» **Required action**
In the records below, tally the lines that contain the word "profile" and give only that number.

» **Data in this exercise**
Start of Block

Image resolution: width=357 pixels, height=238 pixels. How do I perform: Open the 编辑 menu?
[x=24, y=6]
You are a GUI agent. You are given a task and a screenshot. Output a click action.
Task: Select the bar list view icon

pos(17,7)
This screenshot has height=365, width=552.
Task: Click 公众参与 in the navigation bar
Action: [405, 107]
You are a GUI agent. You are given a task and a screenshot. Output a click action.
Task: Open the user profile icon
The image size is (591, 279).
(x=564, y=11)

End of Block
Start of Block

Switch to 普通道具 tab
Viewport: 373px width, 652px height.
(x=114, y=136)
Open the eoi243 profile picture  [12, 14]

End of Block
Start of Block

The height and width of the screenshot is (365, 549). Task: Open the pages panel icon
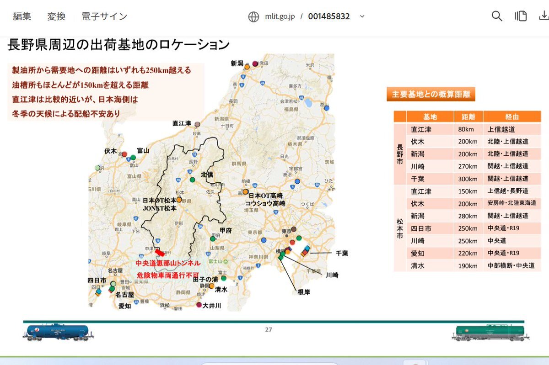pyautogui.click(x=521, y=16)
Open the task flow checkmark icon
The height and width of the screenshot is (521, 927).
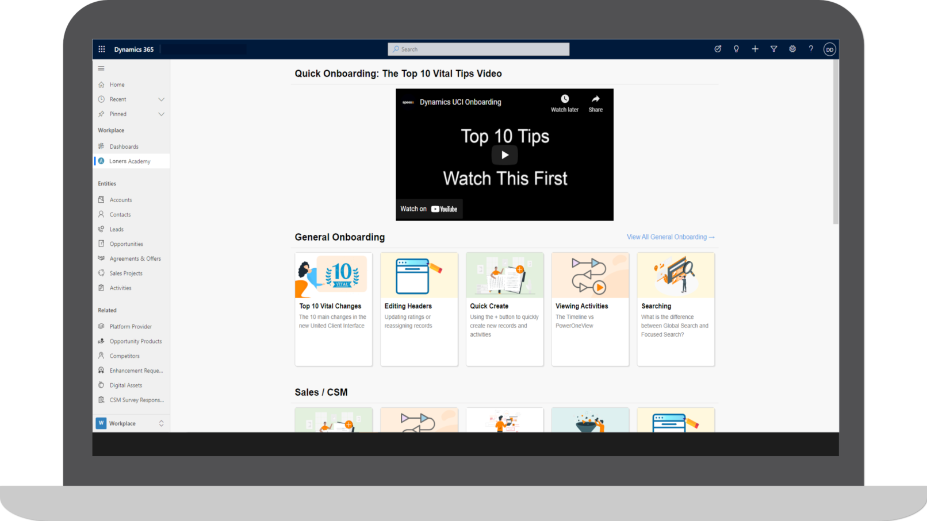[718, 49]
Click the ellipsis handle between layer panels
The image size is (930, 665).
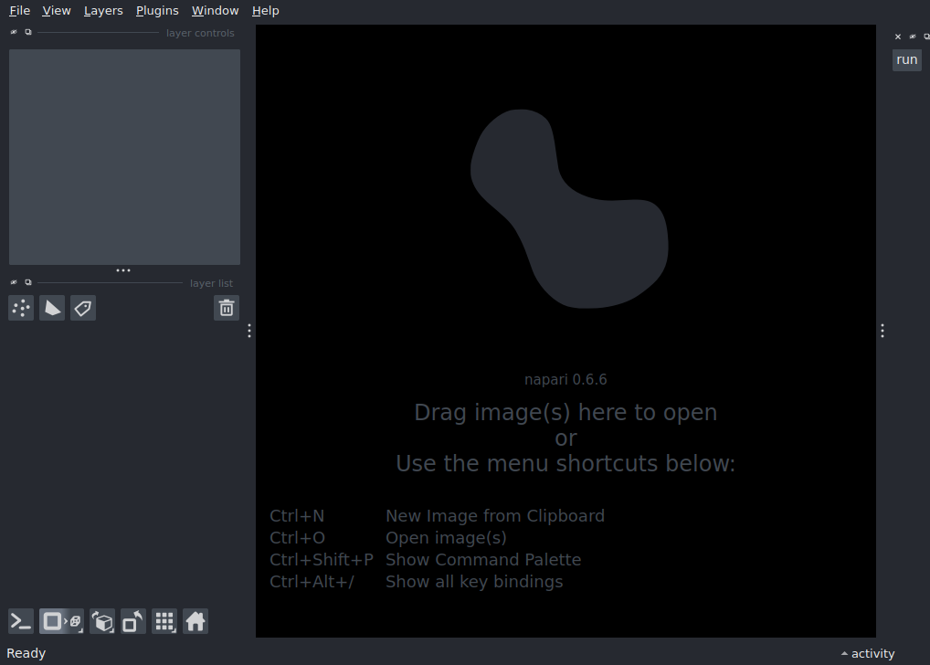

End of Block

» **Exercise answer**
2